I recently started re-educating myself on OpenGL ES 2.0 in anticipation for a project I’m planning. I’ve done work with OpenGL ES 1.1 before, there are significant changes in 2.0. As many of you may know, the biggest difference between OpenGL ES 1.x and 2.0 is the “programmable pipeline.” In 1.x, the methods via which shading was performed was pre-determined – you provided various high-level information like light positions, etc., and the graphics engine took over from there. By having a fixed pipeline, the graphics drivers and the GPU could be made much simpler, which is (or was) appropriate for the lower-cost GPU’s in mobile devices. Simple, but not powerful. In OpenGL ES 2.0, those restrictions are gone, and you’re now allowed to do a whole variety of things in the graphics pipeline that you couldn’t do before.

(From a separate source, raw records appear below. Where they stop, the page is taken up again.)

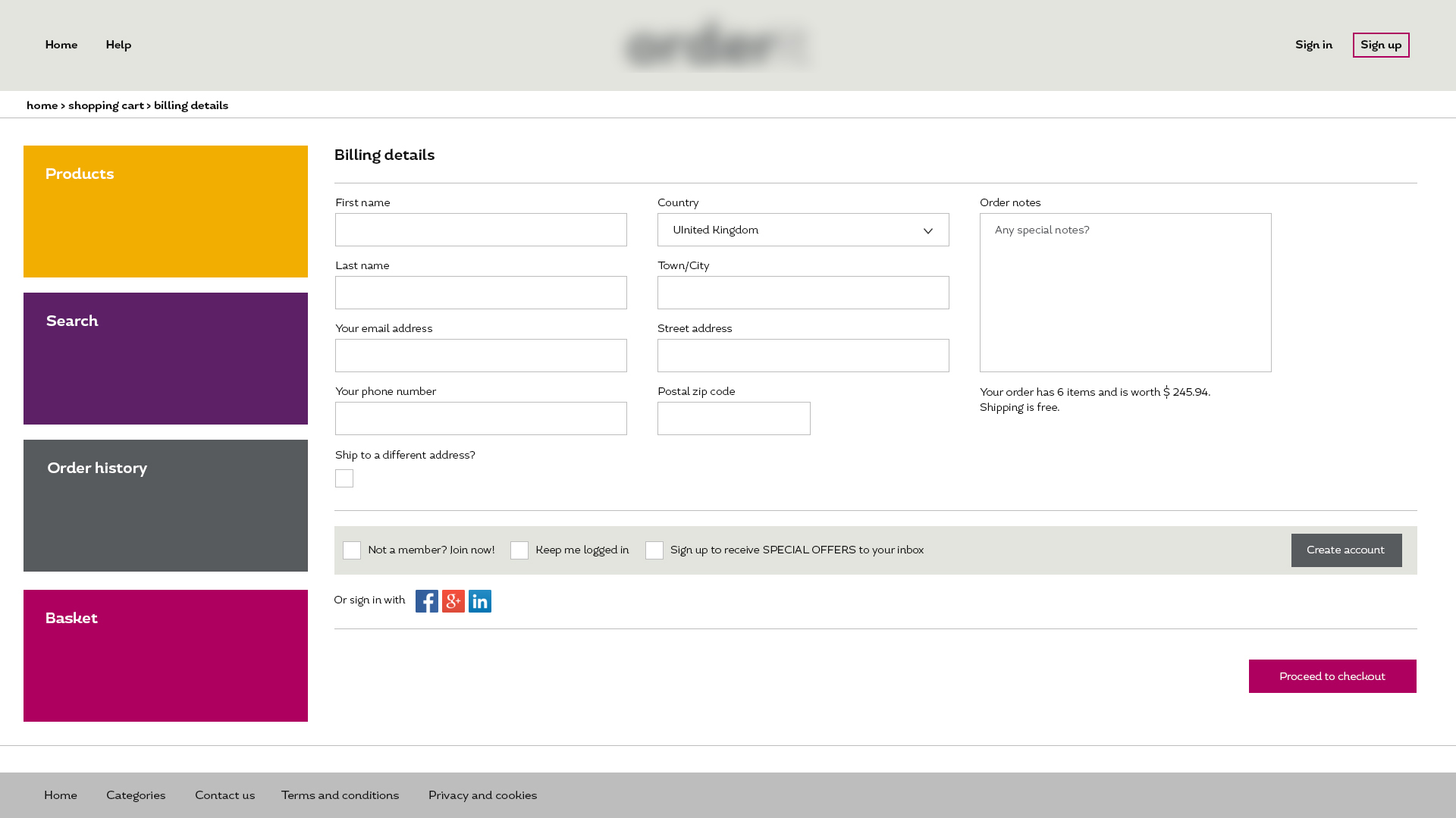Screen dimensions: 1456x818
Task: Enable the Not a member Join now checkbox
Action: [352, 550]
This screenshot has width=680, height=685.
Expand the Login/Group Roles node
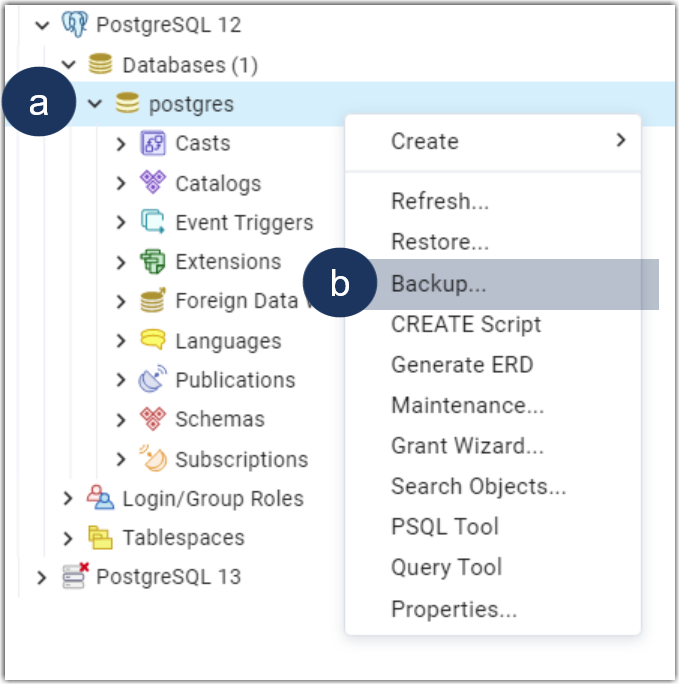click(x=68, y=498)
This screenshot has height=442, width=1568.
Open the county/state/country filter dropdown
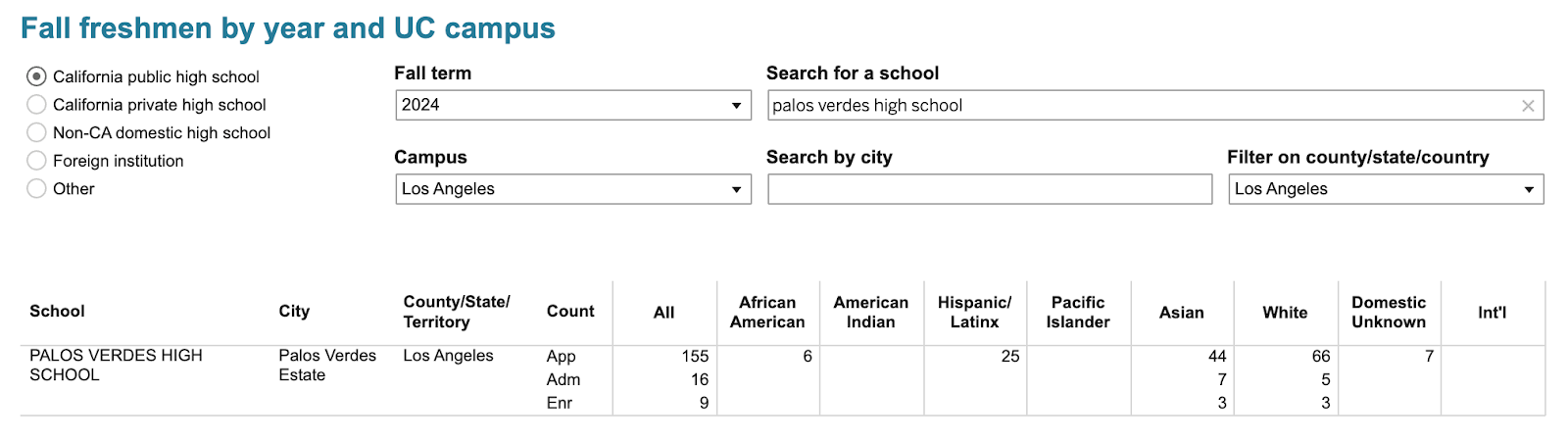[x=1385, y=189]
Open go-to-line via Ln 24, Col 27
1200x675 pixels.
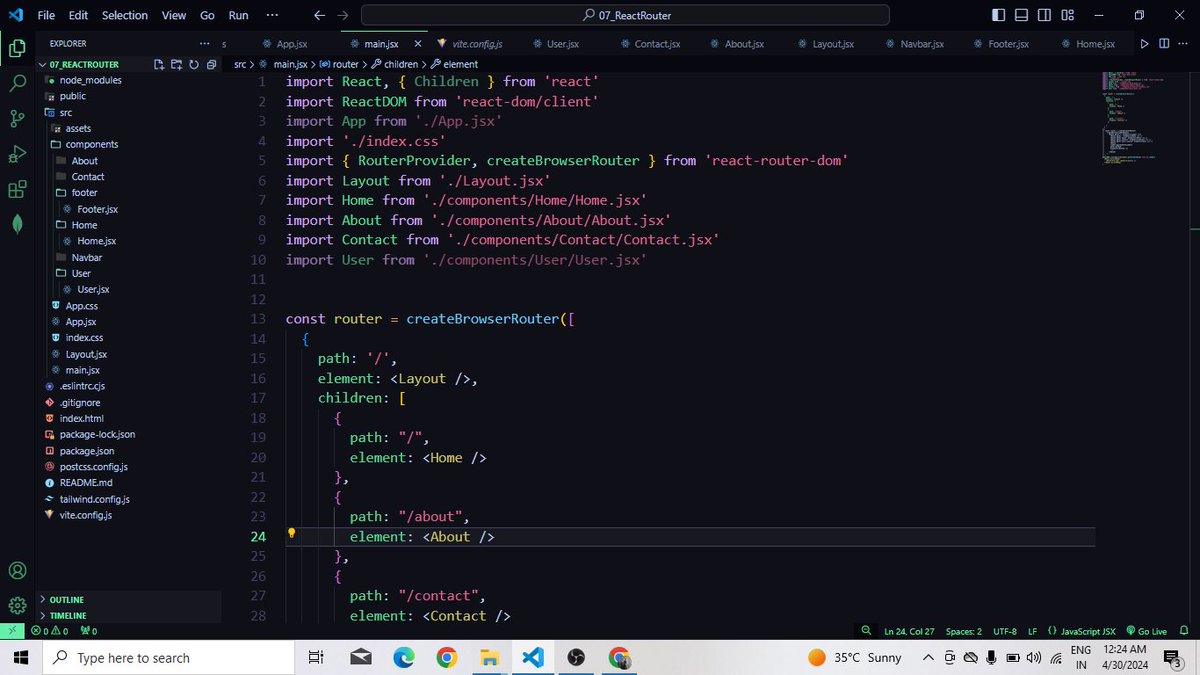click(911, 631)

But with great power comes great responsibility – if you use 2.0, you are completely responsible for defining some critical aspects of the pipeline by providing two “shaders,” each of which is a small (or not-so-small) program in and of itself. Writing shaders isn’t necessarily difficult, but they can be a little daunting to the beginner. The biggest issue that I had in coming to grips with shaders is that I didn’t have the context for how they fit into the grand scheme of things – I found lots of example shaders “out there,” but very little explanation for exactly what they were doing. Finally, I had one of those “a ha!” moments, and it all came into perspective. So, Gentle Reader, to save you the same pain, here’s a bunch of background on shaders.
So let’s assume that we’re going to draw the infamous cube as part of an OpenGL program:
There are a number of overall steps that are involved, the most important of which are shown in the following diagram:
- Before we actually draw anything, we set up the “model” matrix, which tells OpenGL where our cube is going to be positioned in 3-space, how it’s oriented, etc. We also set up the “projection” matrix, which defines where our “eye” is going to be in 3-space, and where it’s looking. (All this assumes a 3-D perspective view. If you’re doing 2D programming, the shader principles are the same, however.)
- We request that OpenGL draw one or more primitives. A “primitive” is a triangle, line or point – here we’re going to focus on triangles. Using the various techniques available via the OpenGL API, we can request more than one primitive be drawn with a single call – right now we’re not worried about the exact details of how the request is made.
Here is where the graphics pipeline starts. It’s important to understand that the steps within the pipeline are (effectively) performed once for each primitive in the system. In reality, there are a whole bunch of optimizations that the pipeline can make, but conceptually the pipeline processes each primitive in sequence.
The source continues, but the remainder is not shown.